[WHAT YOU ARE ASKED TO DO]
For each line below, check for "picker"; give only the total of lines where it occurs.

[Dataset entries]
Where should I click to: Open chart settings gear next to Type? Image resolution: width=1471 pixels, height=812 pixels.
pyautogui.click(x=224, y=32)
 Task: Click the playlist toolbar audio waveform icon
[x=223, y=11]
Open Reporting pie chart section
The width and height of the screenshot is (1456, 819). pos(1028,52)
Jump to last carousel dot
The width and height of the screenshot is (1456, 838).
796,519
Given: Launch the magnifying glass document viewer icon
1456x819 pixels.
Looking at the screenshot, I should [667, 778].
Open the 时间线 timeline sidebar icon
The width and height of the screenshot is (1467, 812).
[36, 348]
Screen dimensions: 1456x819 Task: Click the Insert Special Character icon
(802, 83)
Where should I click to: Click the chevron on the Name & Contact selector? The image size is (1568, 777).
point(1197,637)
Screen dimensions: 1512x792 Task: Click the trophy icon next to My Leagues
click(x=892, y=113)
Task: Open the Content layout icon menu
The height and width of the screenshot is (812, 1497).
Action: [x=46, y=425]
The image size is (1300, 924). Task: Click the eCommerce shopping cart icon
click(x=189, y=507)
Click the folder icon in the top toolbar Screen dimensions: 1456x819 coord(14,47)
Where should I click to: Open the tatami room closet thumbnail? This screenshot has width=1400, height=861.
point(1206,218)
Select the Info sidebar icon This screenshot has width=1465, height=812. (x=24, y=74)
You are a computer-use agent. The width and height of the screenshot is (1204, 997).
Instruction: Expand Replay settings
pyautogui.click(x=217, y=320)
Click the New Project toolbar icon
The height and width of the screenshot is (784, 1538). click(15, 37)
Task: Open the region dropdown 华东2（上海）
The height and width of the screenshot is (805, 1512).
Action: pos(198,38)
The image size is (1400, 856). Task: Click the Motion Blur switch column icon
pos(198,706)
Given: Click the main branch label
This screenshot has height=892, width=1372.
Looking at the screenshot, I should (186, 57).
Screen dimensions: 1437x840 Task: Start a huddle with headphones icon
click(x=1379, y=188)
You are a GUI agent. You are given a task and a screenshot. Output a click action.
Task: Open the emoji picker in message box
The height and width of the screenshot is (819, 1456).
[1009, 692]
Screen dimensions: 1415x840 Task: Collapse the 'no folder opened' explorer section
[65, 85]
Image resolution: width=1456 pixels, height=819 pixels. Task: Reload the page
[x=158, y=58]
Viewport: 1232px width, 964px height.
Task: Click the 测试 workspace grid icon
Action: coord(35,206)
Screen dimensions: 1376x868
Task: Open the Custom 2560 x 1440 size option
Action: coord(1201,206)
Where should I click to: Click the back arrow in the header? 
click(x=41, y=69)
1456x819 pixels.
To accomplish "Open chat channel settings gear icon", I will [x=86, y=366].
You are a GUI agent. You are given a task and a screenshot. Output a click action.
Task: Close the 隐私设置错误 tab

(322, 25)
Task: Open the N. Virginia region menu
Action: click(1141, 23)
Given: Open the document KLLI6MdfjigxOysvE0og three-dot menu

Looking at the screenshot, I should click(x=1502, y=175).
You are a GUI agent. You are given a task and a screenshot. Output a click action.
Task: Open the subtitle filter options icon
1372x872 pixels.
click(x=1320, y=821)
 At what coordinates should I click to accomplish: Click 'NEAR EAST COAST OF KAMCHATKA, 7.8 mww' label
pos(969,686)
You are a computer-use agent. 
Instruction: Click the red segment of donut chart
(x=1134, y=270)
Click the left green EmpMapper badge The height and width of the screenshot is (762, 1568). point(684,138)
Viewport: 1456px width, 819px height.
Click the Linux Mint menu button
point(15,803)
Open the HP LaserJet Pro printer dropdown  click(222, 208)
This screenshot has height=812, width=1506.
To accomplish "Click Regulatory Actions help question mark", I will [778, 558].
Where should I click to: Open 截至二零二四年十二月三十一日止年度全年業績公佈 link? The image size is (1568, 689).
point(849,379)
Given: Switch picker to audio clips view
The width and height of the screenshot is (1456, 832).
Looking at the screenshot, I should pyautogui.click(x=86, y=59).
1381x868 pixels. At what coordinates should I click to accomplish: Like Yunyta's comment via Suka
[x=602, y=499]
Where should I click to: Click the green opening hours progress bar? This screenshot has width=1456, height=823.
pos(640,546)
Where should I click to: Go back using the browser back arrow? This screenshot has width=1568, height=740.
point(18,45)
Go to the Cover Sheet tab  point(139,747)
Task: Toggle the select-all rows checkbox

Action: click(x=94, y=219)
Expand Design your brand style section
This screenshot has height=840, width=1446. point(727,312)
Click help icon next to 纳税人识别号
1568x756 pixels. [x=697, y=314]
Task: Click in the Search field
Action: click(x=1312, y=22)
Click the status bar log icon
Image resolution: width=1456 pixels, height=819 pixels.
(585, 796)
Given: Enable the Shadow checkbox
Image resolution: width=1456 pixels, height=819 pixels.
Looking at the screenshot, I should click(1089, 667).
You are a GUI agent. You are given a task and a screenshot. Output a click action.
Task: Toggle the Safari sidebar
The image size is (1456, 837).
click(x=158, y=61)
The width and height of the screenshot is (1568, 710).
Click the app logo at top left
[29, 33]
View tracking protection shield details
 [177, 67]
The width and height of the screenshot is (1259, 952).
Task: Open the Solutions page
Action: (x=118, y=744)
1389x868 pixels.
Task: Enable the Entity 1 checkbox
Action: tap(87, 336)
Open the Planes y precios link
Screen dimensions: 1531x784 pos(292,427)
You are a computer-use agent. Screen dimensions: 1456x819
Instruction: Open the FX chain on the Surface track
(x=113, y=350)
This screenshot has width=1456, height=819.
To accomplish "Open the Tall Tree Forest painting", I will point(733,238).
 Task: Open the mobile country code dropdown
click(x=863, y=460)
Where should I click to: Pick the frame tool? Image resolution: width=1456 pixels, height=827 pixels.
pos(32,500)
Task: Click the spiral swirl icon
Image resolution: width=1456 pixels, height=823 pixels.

[RESULT OF THE TASK]
2